» **Request a**
Reproduce the passage of the Rust matches!() thread starting at "Rust syntax: matches!()" and ending at "to do so...".

[START OF Selected extract]

Rust syntax: matches!()

  1. This code is determining whether the lexical character is a special character. Is this the correct way to write the syntax or is there a more efficient way to do so? or a more correct way to do so...

  2. '%', The rust error index does not make clear why this does not run correctly when testing. Any thoughts as to why this may be the case?

Thank you kindly.

pub fn is_special_character() -> bool {
    matches!(*self,
        '"',
        '%',
        '&',
        "'",
        '(',
        ')',
        '*',
        '+',
        ',',
        '-',
        '.',
        '/',
        r"\ ",
        ':',
        ';',
        '<',
        '=',
        '?',
        '[',
        "??(",
        ']',
        "??)",
        '^',
        '_',
        '|',
        '{',
        '}',
        '$',
        "`",
    )
}

The syntax for matches!() looks like matches!(some_character, '"' | '%' | '&').

[END OF Selected extract]

» **Request b**
Express the records as a JSON list of strings, one string per line with blank lines omitted, starting at the first line of the records and ending at the line that contains "I will 1708,956.". Include no other lines.

[START OF Data in this exercise]

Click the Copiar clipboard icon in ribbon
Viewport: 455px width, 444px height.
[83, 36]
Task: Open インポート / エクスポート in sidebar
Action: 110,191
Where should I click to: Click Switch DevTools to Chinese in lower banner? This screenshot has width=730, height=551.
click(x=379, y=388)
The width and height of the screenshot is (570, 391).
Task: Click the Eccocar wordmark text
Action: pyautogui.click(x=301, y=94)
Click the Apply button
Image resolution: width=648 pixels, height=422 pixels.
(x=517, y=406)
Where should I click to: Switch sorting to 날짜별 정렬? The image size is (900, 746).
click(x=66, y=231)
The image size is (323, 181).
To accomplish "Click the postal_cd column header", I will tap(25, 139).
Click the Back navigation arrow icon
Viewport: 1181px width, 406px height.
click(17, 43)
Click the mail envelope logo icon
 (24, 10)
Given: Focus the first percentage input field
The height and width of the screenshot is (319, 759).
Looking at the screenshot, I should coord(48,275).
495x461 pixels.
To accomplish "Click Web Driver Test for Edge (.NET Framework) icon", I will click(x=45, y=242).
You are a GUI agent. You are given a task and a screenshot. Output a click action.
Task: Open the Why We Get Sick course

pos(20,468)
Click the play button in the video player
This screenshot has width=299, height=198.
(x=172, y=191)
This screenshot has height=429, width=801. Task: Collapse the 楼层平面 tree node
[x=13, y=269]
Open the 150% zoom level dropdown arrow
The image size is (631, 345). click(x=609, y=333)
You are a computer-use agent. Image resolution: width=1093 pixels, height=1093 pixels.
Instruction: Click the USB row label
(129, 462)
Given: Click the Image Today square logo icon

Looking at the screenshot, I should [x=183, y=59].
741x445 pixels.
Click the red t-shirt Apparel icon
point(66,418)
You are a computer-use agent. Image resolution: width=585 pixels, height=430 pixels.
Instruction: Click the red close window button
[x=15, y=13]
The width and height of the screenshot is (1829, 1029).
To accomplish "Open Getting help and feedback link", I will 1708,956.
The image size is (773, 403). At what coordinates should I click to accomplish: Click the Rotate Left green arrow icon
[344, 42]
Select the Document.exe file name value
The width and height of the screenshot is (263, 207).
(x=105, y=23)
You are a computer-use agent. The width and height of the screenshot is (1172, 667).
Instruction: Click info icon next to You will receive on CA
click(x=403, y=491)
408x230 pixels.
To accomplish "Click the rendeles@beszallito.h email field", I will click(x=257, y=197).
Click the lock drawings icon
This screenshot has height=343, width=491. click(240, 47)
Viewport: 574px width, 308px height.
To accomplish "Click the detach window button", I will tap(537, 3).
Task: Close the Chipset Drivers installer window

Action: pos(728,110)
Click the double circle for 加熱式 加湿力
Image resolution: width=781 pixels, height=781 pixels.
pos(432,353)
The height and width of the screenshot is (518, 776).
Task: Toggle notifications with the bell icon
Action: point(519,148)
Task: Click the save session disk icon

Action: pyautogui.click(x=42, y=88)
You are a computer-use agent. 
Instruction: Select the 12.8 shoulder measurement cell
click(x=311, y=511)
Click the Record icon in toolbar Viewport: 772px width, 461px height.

[END OF Data in this exercise]

» **Output a**
Rust syntax: matches!()

  1. This code is determining whether the lexical character is a special character. Is this the correct way to write the syntax or is there a more efficient way to do so? or a more correct way to do so...

» **Output b**
[
  "Click the Copiar clipboard icon in ribbon",
  "Viewport: 455px width, 444px height.",
  "[83, 36]",
  "Task: Open インポート / エクスポート in sidebar",
  "Action: 110,191",
  "Where should I click to: Click Switch DevTools to Chinese in lower banner? This screenshot has width=730, height=551.",
  "click(x=379, y=388)",
  "The width and height of the screenshot is (570, 391).",
  "Task: Click the Eccocar wordmark text",
  "Action: pyautogui.click(x=301, y=94)",
  "Click the Apply button",
  "Image resolution: width=648 pixels, height=422 pixels.",
  "(x=517, y=406)",
  "Where should I click to: Switch sorting to 날짜별 정렬? The image size is (900, 746).",
  "click(x=66, y=231)",
  "The image size is (323, 181).",
  "To accomplish \"Click the postal_cd column header\", I will tap(25, 139).",
  "Click the Back navigation arrow icon",
  "Viewport: 1181px width, 406px height.",
  "click(17, 43)",
  "Click the mail envelope logo icon",
  " (24, 10)",
  "Given: Focus the first percentage input field",
  "The height and width of the screenshot is (319, 759).",
  "Looking at the screenshot, I should coord(48,275).",
  "495x461 pixels.",
  "To accomplish \"Click Web Driver Test for Edge (.NET Framework) icon\", I will click(x=45, y=242).",
  "You are a GUI agent. You are given a task and a screenshot. Output a click action.",
  "Task: Open the Why We Get Sick course",
  "pos(20,468)",
  "Click the play button in the video player",
  "This screenshot has width=299, height=198.",
  "(x=172, y=191)",
  "This screenshot has height=429, width=801. Task: Collapse the 楼层平面 tree node",
  "[x=13, y=269]",
  "Open the 150% zoom level dropdown arrow",
  "The image size is (631, 345). click(x=609, y=333)",
  "You are a computer-use agent. Image resolution: width=1093 pixels, height=1093 pixels.",
  "Instruction: Click the USB row label",
  "(129, 462)",
  "Given: Click the Image Today square logo icon",
  "Looking at the screenshot, I should [x=183, y=59].",
  "741x445 pixels.",
  "Click the red t-shirt Apparel icon",
  "point(66,418)",
  "You are a computer-use agent. Image resolution: width=585 pixels, height=430 pixels.",
  "Instruction: Click the red close window button",
  "[x=15, y=13]",
  "The width and height of the screenshot is (1829, 1029).",
  "To accomplish \"Open Getting help and feedback link\", I will 1708,956."
]